Gesundheit

Hoffnung für Patienten mit Long Covid und Fatigue: Wirkstoff BC 007 nimmt nächste Hürde

Berlin Cures darf eine klinische Phase-II-Studie mit Patienten starten. Erste Ergebnisse erwartet das Unternehmen im kommenden Jahr.

Eine Fatigue-Betroffene demonstriert im Bett liegend mit Augenschutz in Berlin.
Eine Fatigue-Betroffene demonstriert im Bett liegend mit Augenschutz in Berlin.Markus Wächter/Berliner Zeitung

Gute Nachrichten für Menschen, die an Long Covid und ME/CFS leiden. Das Unternehmen Berlin Cures hat die behördlichen Genehmigungen für den Start einer klinischen Phase-II-Studie mit dem Molekül BC 007 erhalten. Getestet wird an mehreren Einrichtungen in Europa.

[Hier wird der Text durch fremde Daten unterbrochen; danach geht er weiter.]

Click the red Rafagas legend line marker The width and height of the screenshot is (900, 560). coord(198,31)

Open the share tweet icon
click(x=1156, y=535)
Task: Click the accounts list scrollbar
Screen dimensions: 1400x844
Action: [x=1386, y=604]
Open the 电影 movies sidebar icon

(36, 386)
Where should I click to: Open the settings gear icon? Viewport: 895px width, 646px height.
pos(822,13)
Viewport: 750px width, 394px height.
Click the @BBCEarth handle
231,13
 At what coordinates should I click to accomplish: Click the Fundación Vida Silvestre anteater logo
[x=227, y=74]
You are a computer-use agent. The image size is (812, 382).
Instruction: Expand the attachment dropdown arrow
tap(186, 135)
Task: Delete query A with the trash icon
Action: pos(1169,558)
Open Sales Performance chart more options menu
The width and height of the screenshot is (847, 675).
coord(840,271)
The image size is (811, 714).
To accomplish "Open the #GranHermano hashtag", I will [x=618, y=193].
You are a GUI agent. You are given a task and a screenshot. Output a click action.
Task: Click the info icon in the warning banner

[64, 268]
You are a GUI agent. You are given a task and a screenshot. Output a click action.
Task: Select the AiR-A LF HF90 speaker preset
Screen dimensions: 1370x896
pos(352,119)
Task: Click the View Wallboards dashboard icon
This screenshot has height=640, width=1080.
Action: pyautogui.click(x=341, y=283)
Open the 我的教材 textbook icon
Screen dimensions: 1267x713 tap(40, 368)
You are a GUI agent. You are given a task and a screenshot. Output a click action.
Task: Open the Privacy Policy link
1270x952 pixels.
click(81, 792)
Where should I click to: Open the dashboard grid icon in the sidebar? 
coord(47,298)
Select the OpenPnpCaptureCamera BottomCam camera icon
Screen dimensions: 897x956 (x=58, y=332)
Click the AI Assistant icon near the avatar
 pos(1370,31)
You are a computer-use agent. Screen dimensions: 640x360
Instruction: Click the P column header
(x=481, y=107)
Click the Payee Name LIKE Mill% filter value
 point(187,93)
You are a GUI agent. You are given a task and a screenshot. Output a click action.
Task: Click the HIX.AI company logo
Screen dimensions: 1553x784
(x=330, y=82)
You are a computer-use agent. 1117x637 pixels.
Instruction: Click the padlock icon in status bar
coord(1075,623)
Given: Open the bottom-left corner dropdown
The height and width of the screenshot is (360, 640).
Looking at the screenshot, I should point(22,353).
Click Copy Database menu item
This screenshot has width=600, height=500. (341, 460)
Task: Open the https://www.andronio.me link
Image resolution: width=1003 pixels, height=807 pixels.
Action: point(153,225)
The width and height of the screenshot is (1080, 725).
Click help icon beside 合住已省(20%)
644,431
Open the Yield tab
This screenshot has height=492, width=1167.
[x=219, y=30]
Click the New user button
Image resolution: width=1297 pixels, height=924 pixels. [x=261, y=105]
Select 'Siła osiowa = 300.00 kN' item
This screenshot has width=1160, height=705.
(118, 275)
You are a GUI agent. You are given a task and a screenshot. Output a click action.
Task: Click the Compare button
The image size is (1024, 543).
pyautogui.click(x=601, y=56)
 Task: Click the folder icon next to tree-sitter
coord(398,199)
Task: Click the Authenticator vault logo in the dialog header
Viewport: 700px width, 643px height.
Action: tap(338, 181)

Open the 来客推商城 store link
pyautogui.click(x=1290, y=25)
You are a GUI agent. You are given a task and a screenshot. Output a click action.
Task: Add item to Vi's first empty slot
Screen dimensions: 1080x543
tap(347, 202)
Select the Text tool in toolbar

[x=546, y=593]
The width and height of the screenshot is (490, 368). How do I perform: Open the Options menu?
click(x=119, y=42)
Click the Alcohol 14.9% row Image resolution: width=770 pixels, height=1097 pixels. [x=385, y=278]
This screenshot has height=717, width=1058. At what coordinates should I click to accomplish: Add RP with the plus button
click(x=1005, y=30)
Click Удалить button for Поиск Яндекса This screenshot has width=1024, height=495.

Los gehe es in diesem Monat, teilt das Unternehmen mit. „Mit diesem wichtigen Meilenstein wird Berlin Cures in der Lage sein, belastbare Ergebnisse zur Wirksamkeit und Verträglichkeit von BC 007 bei Patienten mit Long Covid zu erhalten.“ Erste Ergebnisse werden demnach Anfang 2024 erwartet.

In der Phase II wird ein Medikament zum ersten Mal an Patienten getestet, die an jener Erkrankung leiden, für deren Behandlung ein Medikament entwickelt wird. Dabei geht es um die optimale Dosierung. Zusätzlich werden erste Daten zur Wirksamkeit erhoben. Solche Studien umfassen meist 100 bis 300 Teilnehmer. Die Phase III soll relativ präzise Auskunft über Wirksamkeit und Verträglichkeit einer Arznei geben. In den allermeisten Fällen sind es Vergleichsstudien: Eine Gruppe von Patienten erhält die untersuchte Therapie, eine zweite Gruppe eine andere Behandlung.

Mit großer Hoffnung begleiten vor allem von Patienten mit ME/CFS die Erprobung von BC 007. Die Erkrankung, landläufig auch Fatigue-Syndrom genannt, kann durch Covid-19, aber auch andere Infektionskrankheiten ausgelöst werden. In Deutschland leiden Schätzungen zufolge an die halbe Million Menschen an Fatigue. Stark betroffen sind Jugendliche zwischen zehn und 19 Jahren. Bereits vor der Corona-Pandemie waren etwa 40.000 Kinder und Jugendliche an ME/CFS erkrankt. Durch die Pandemie dürfte sich die Zahl stark erhöht haben. Manche Schätzungen gehen von bis zu 150.000 Minderjährigen aus.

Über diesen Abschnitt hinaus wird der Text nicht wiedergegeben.